I recently realized that someone very close to me is a true visionary.

They really can see into the future. Not in the fortune teller sort of way, but rather they see trends and ideas years before they come to market.

A $10 Billion Idea
One idea they shared with me around the health business 5 years ago is just now starting to become a hot topic. If someone was to jump into this area of business right now they’d still have many opportunities … yet imagine the person that saw this coming half a decade back…

This lady isn’t a one time wonder – on several occasions now she’s made predictions and they’ve come true.

However there’s a big problem with all of this. All of these ideas remained just that – ideas.

The Missing Ingredient
Without taking action, investigating, developing and implementing these ideas nothing came of them for her. And I can say the same for myself. Five years back when I heard the health business idea, I thought “I think you’re right, that makes sense” but that’s where I left it.

I’m sure there are countless cases like this across the world. If deep down you have an idea or believe in something NOW is the time to act on it.

Sure, all actions involve risks, and when you’re at the front of the curve there is always more risk involved.

Making It Work
That said, no one is twisting your arm forcing you to make a drastic change in your life. You can still keep your job or consulting business going as you pursue your new idea.
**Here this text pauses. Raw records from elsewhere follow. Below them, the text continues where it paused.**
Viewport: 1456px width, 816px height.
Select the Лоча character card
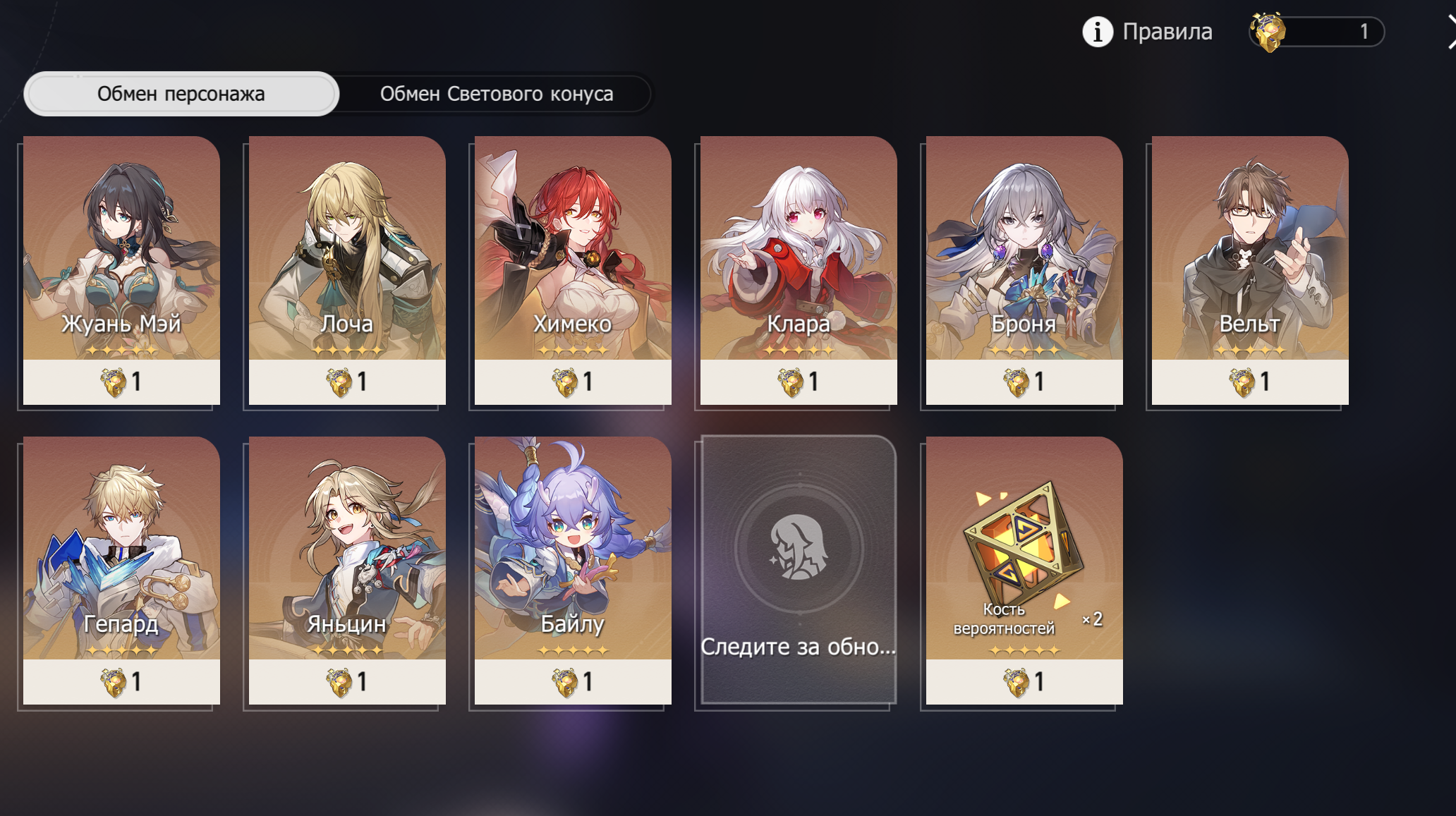click(x=347, y=270)
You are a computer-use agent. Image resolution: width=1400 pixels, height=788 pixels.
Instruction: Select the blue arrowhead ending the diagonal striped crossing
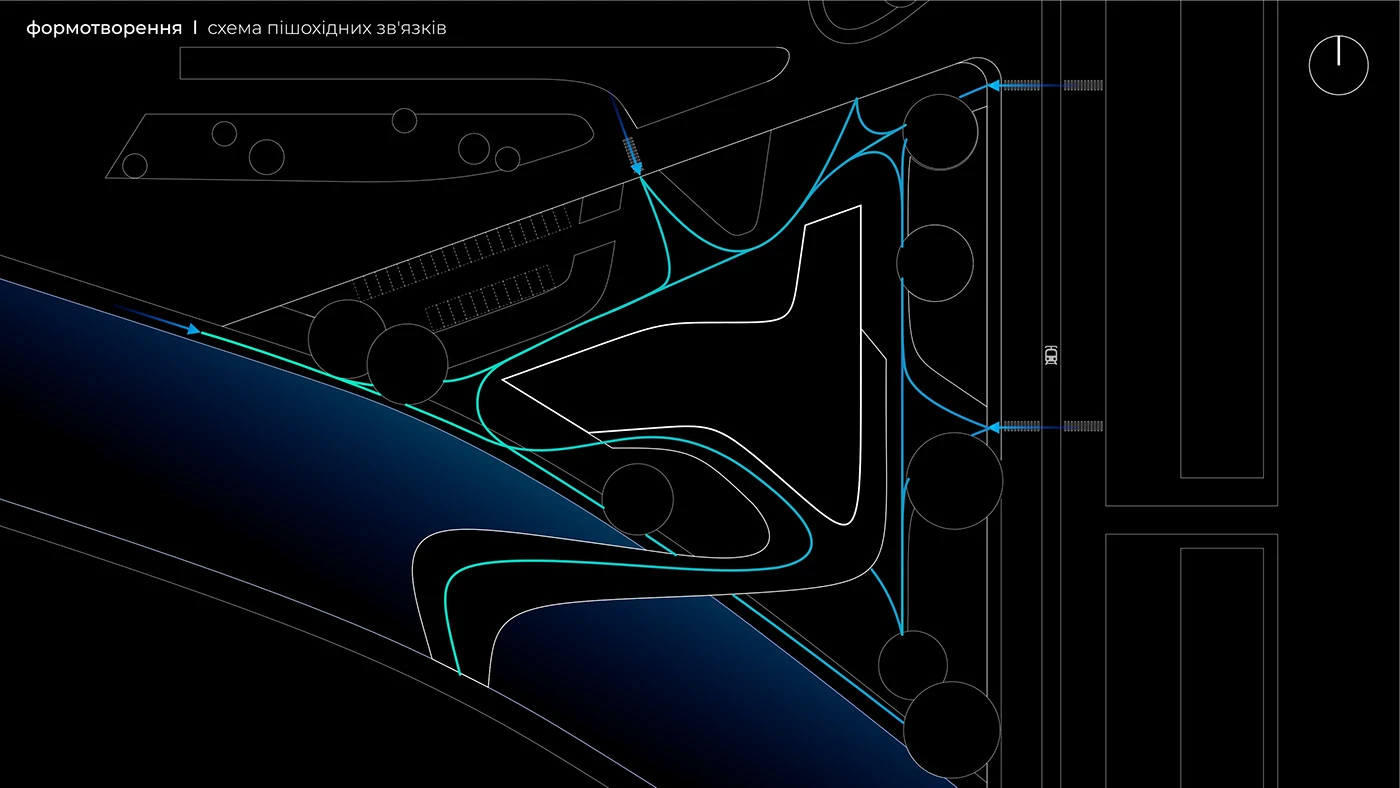pyautogui.click(x=637, y=169)
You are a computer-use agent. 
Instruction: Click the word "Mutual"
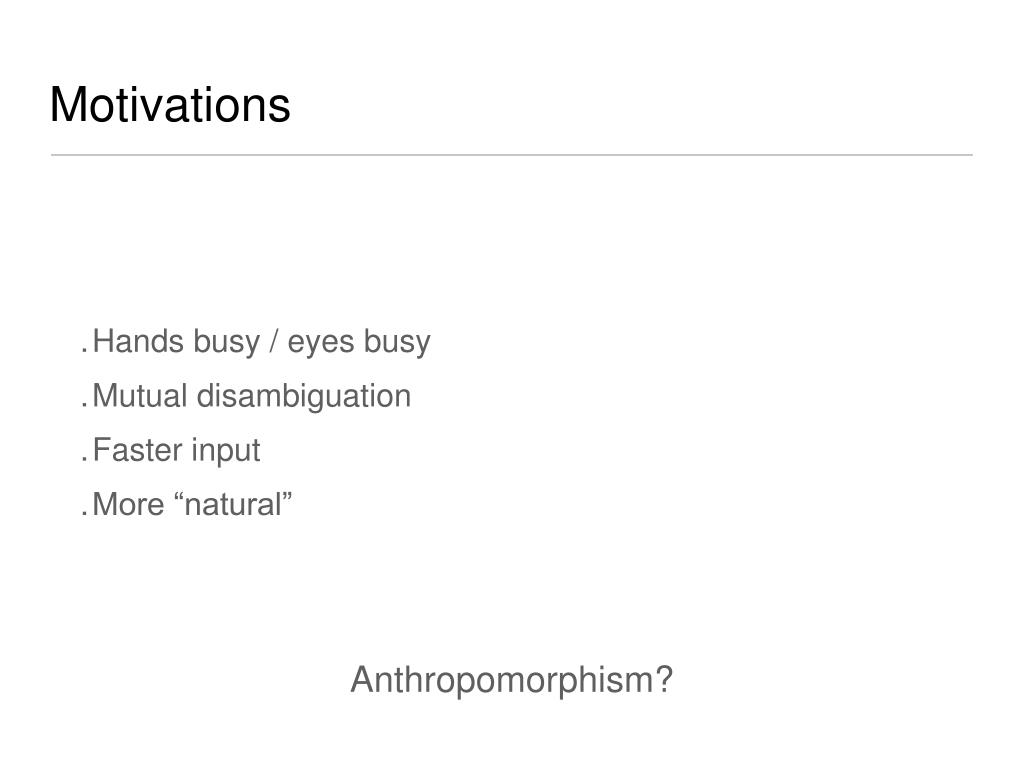[x=140, y=396]
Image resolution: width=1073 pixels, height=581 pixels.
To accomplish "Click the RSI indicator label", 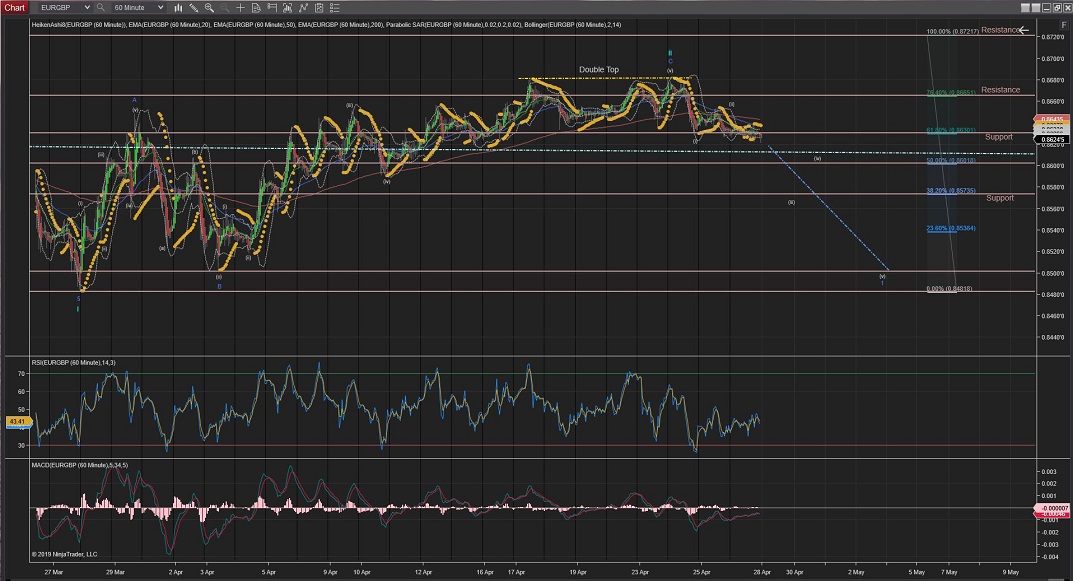I will pos(75,362).
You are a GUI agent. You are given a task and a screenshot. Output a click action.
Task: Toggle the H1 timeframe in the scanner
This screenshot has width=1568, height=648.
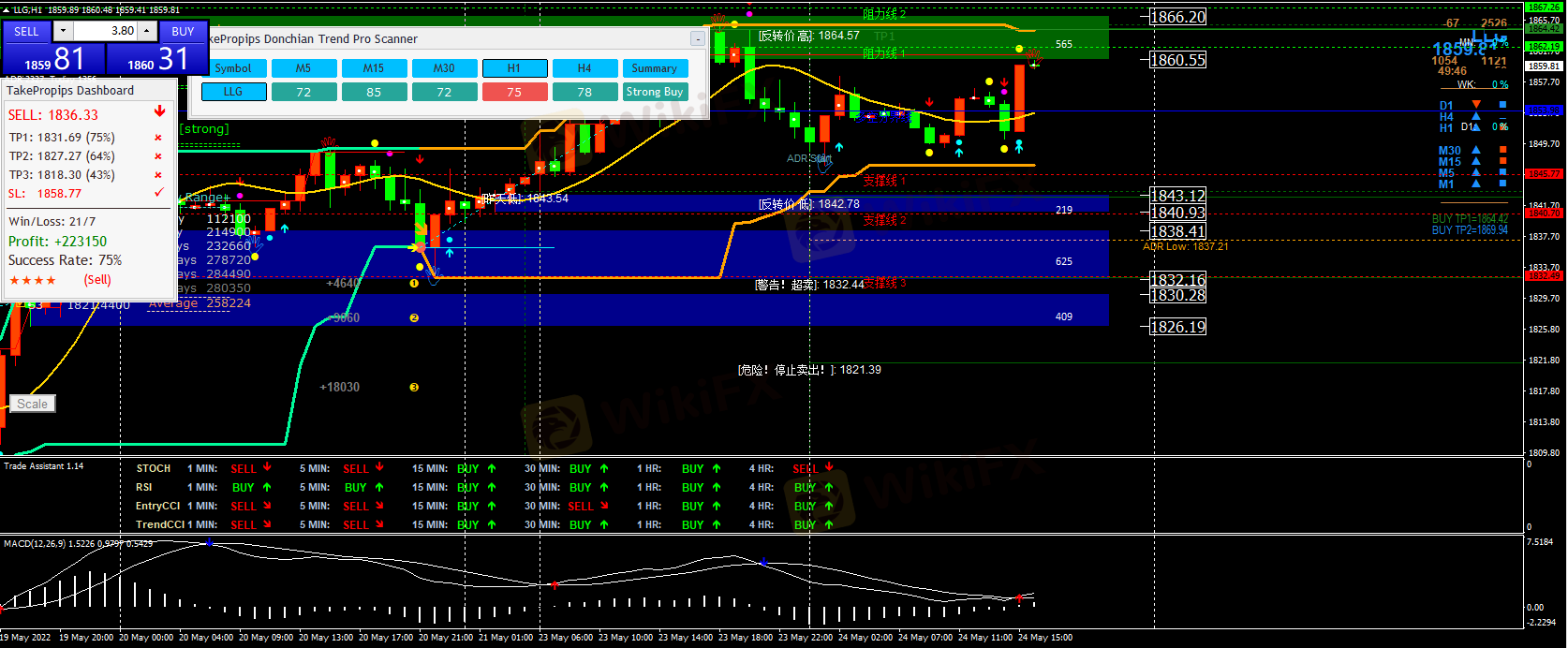pos(514,68)
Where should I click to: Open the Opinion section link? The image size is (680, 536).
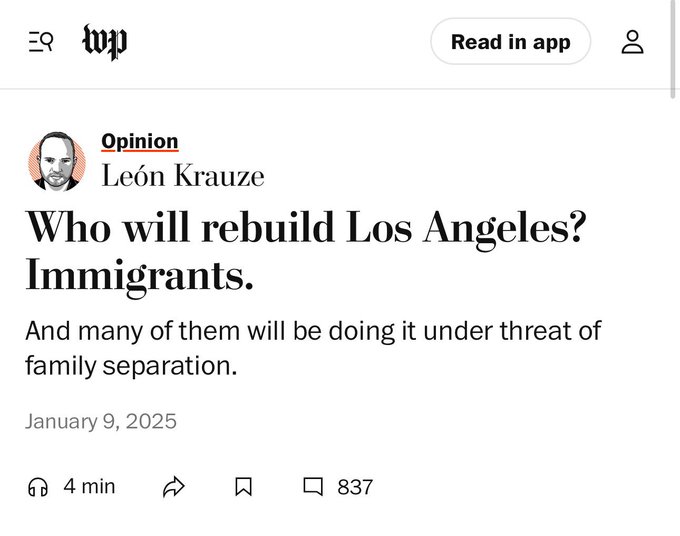(140, 141)
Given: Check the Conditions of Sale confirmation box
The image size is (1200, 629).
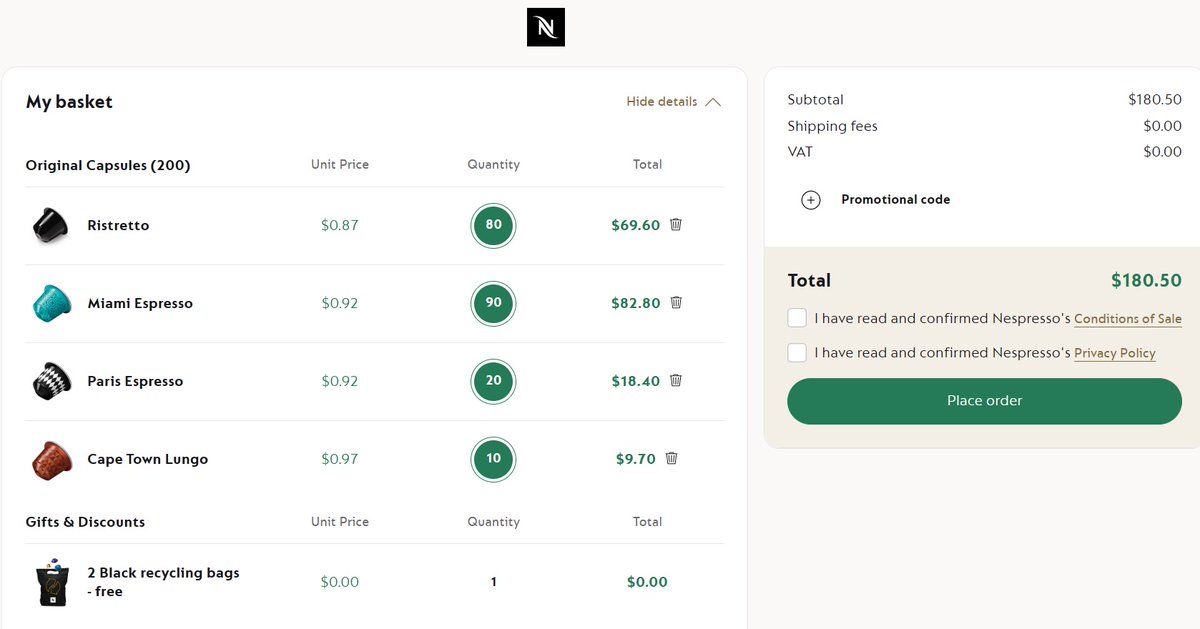Looking at the screenshot, I should click(x=797, y=318).
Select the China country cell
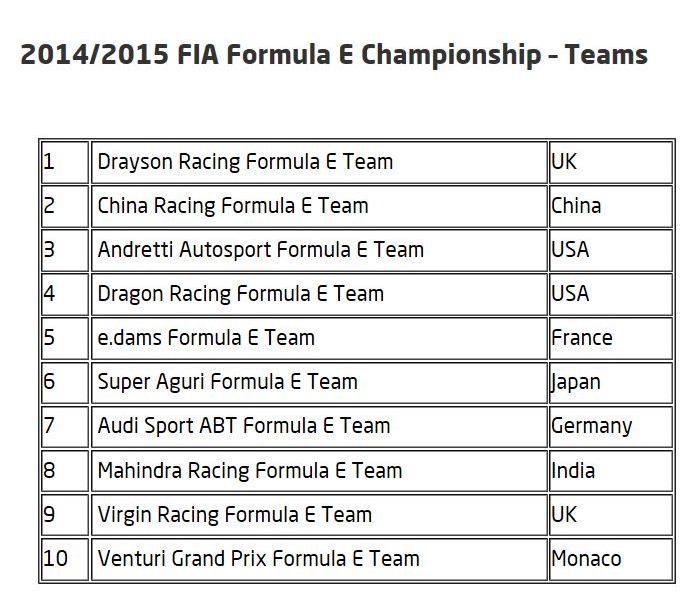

As long you’re not scared of tip toeing around late at night to get more work done or setting your alarm to go off a couple of hours earlier each day – you can find plenty of time to work on making your idea a reality.

The most you have to lose if you give it a go is some money and time. And if you go about it the right way, it’ll be mostly time until you prove the potential of your idea.

What You Have To Lose
Far greater is what you have to lose if you don’t give your idea a try. One year or years later you’ll have that nagging feeling of regret, that just doesn’t easily go away, and you’ll be constantly thinking that you should have given it a go and what could have happened if you did.

If you’ve battled the demon of regret from not giving your idea a go or are on the other side and have slayed that beast by taking action I’d love to hear your stories and experiences in the comments below.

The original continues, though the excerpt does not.